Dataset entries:
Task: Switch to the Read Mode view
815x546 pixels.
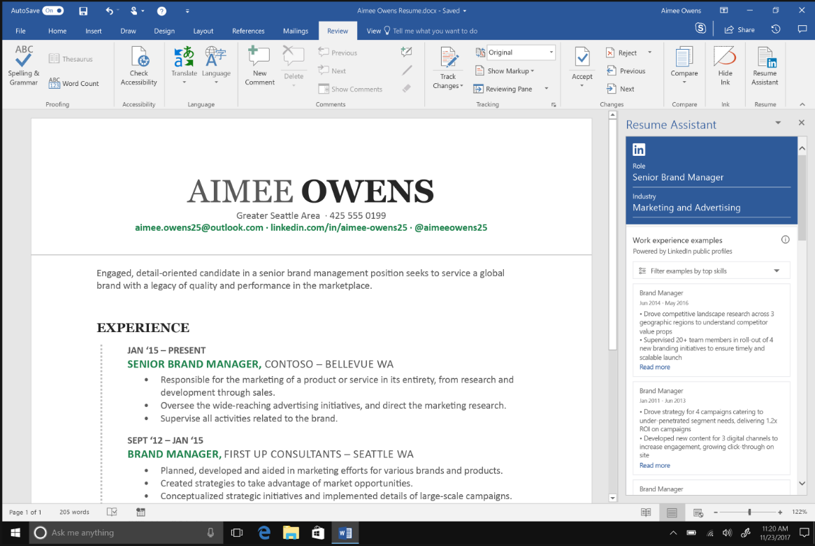Action: 647,512
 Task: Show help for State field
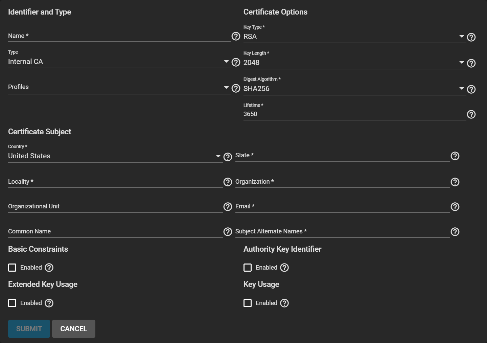tap(455, 156)
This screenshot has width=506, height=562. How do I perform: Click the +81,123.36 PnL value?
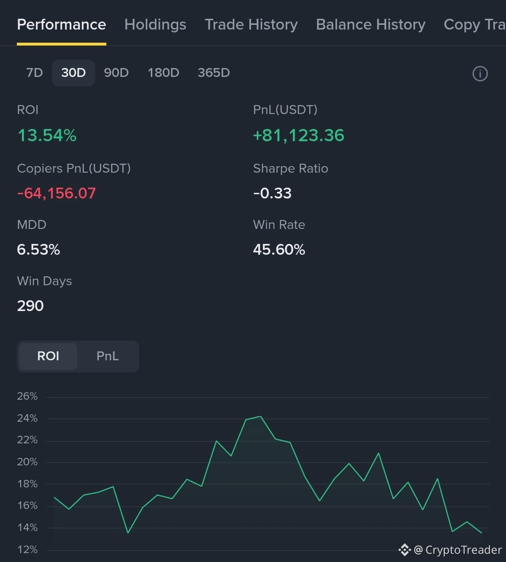[298, 136]
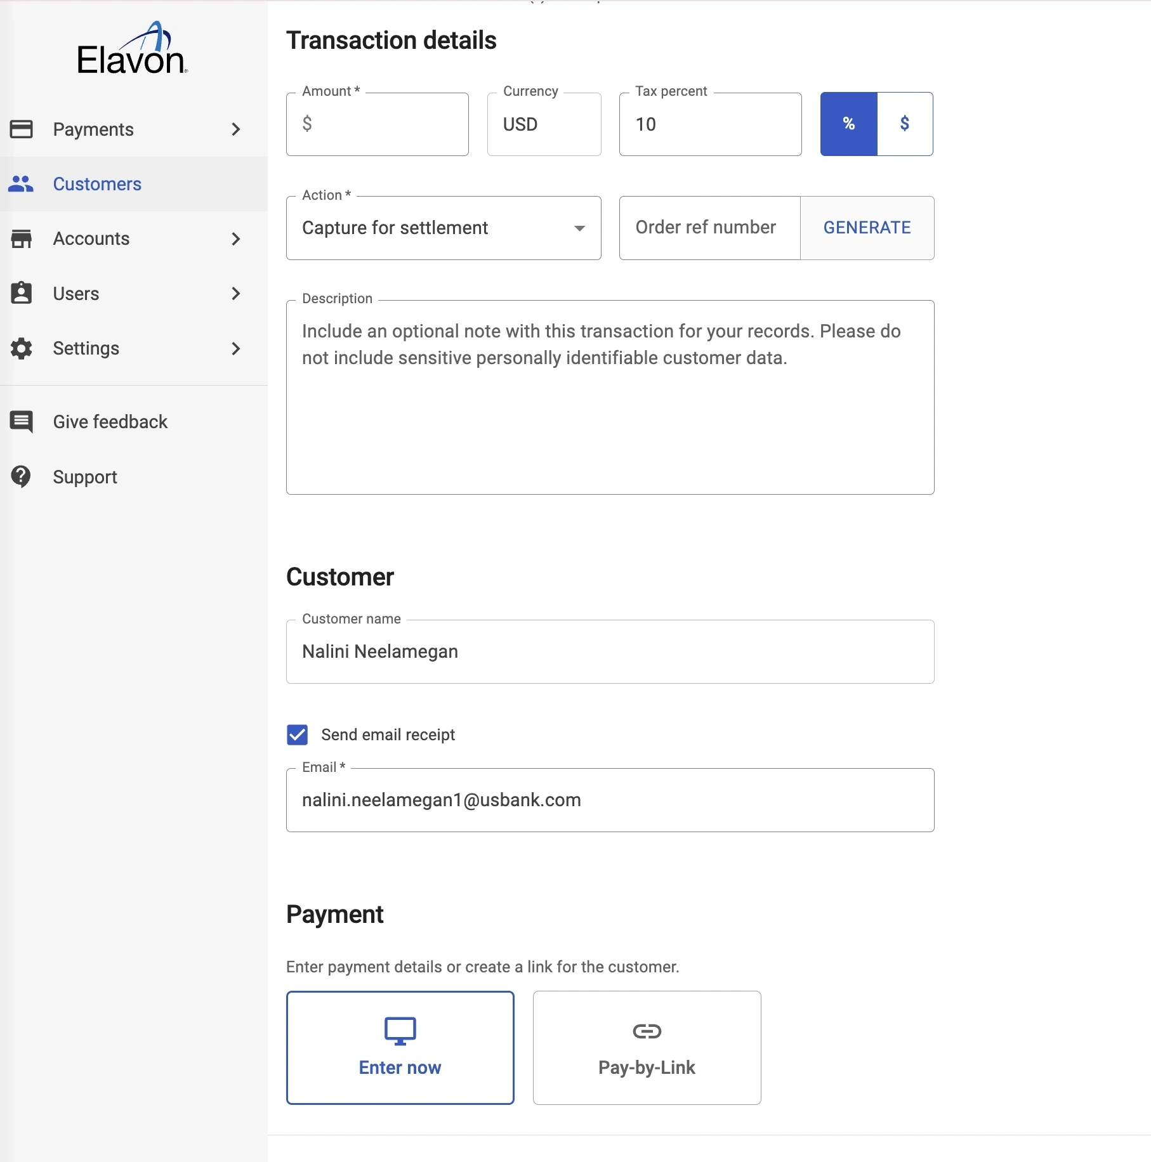Image resolution: width=1151 pixels, height=1162 pixels.
Task: Expand the Payments menu chevron
Action: (x=236, y=129)
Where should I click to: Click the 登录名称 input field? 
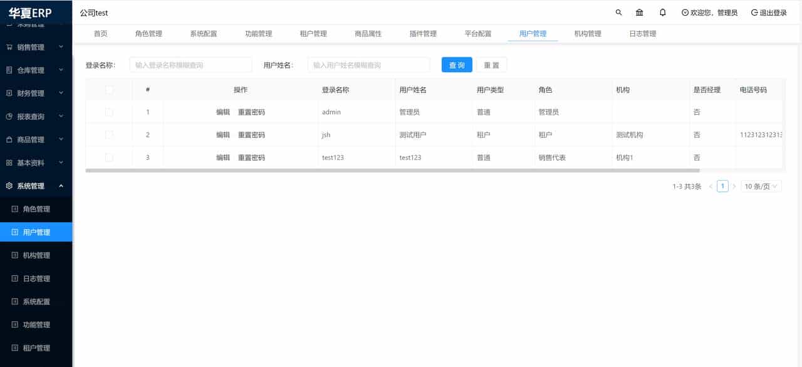tap(190, 64)
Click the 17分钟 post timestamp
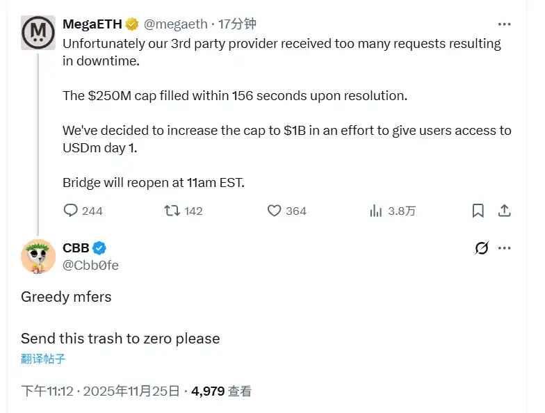The image size is (545, 413). pyautogui.click(x=238, y=24)
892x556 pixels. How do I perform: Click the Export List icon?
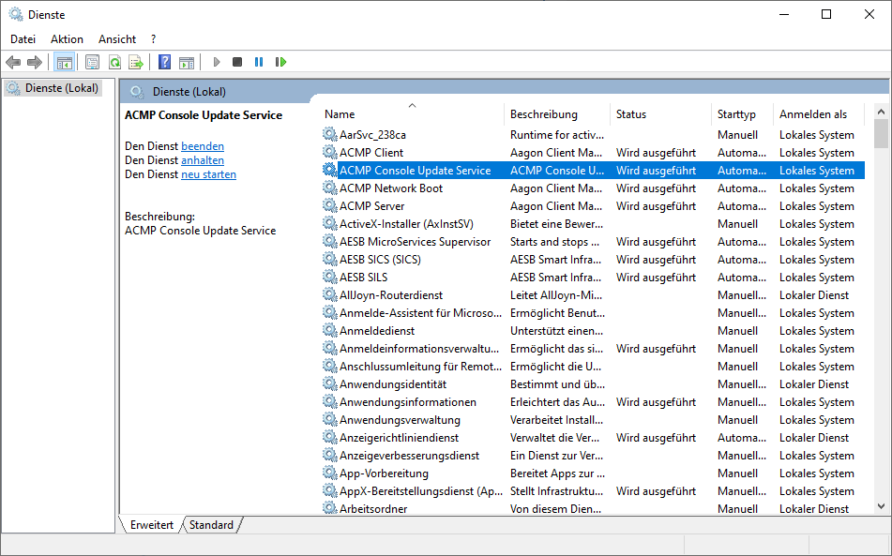(x=137, y=61)
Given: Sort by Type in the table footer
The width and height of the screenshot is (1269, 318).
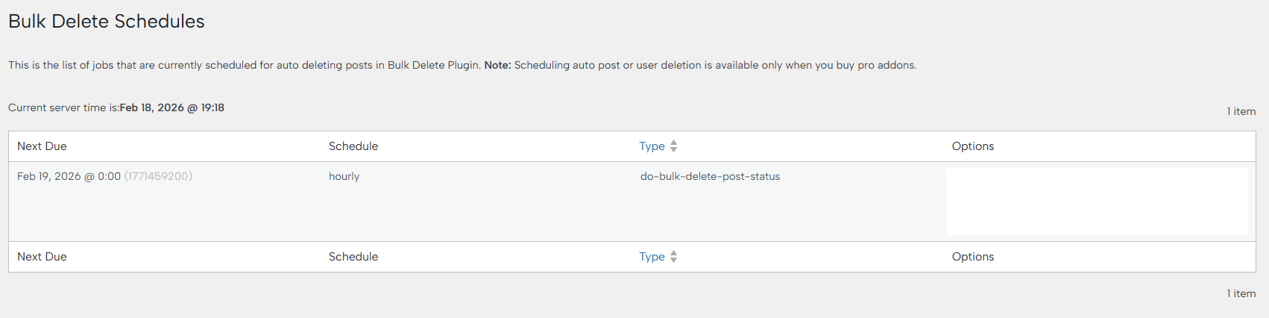Looking at the screenshot, I should coord(652,257).
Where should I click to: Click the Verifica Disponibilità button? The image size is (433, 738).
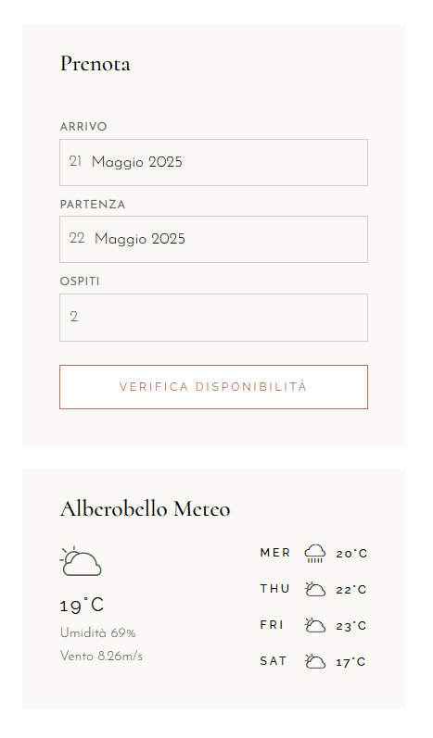[x=213, y=387]
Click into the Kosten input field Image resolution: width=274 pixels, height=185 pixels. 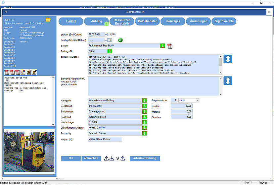(181, 106)
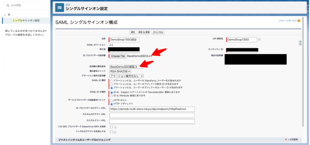Screen dimensions: 310x145
Task: Click info icon next to Salesforce MFA checkbox
Action: [x=115, y=127]
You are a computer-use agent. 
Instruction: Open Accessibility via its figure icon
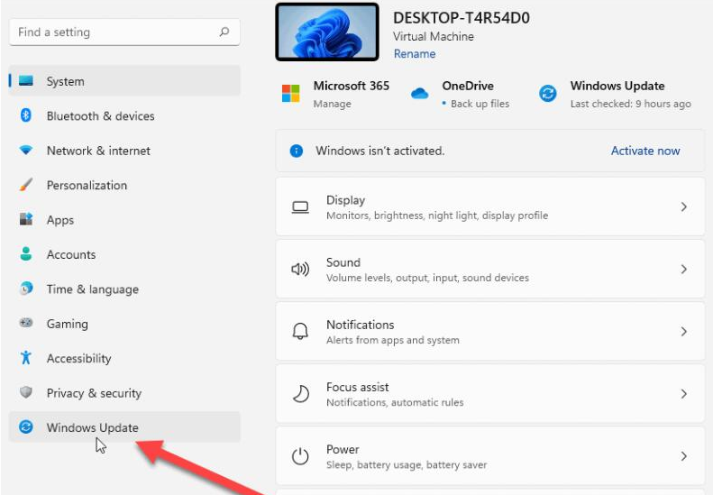tap(26, 358)
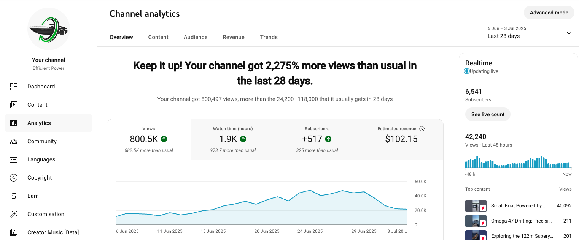The height and width of the screenshot is (240, 579).
Task: Open Small Boat Powered by video thumbnail
Action: tap(476, 206)
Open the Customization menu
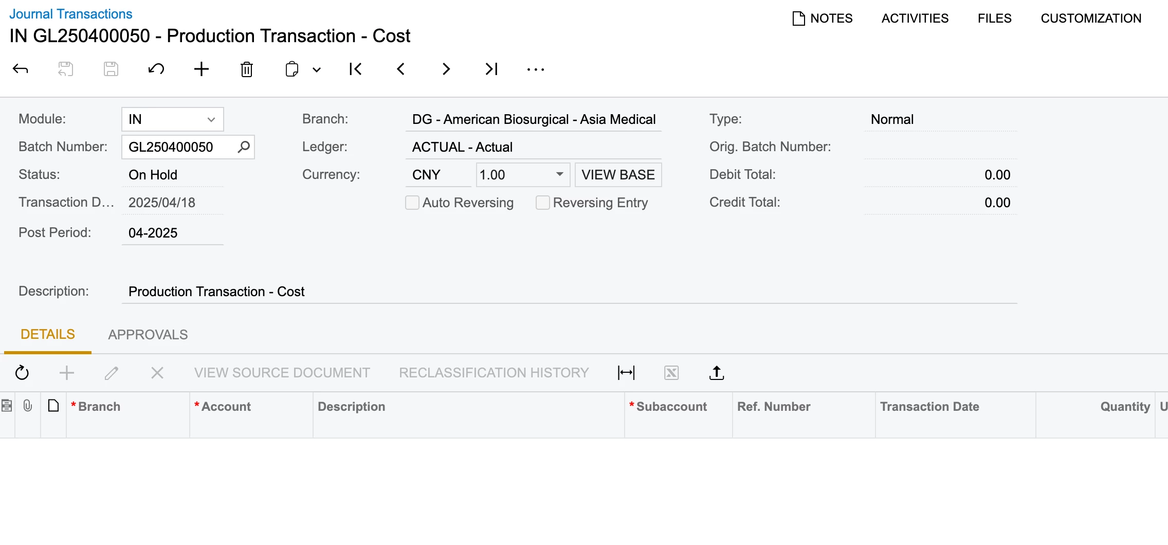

INSTRUCTIONS TO FOLLOW – All that should appear in the response is the run of lines from the one with "Instruction: Open Accessibility" through the final line of the records, restated exactly, with pictures omitted.

EXPECTED ANSWER –
Instruction: Open Accessibility via its figure icon
tap(26, 358)
The height and width of the screenshot is (240, 579).
Task: Open Small Boat Powered by video thumbnail
Action: tap(476, 206)
Open the Customization menu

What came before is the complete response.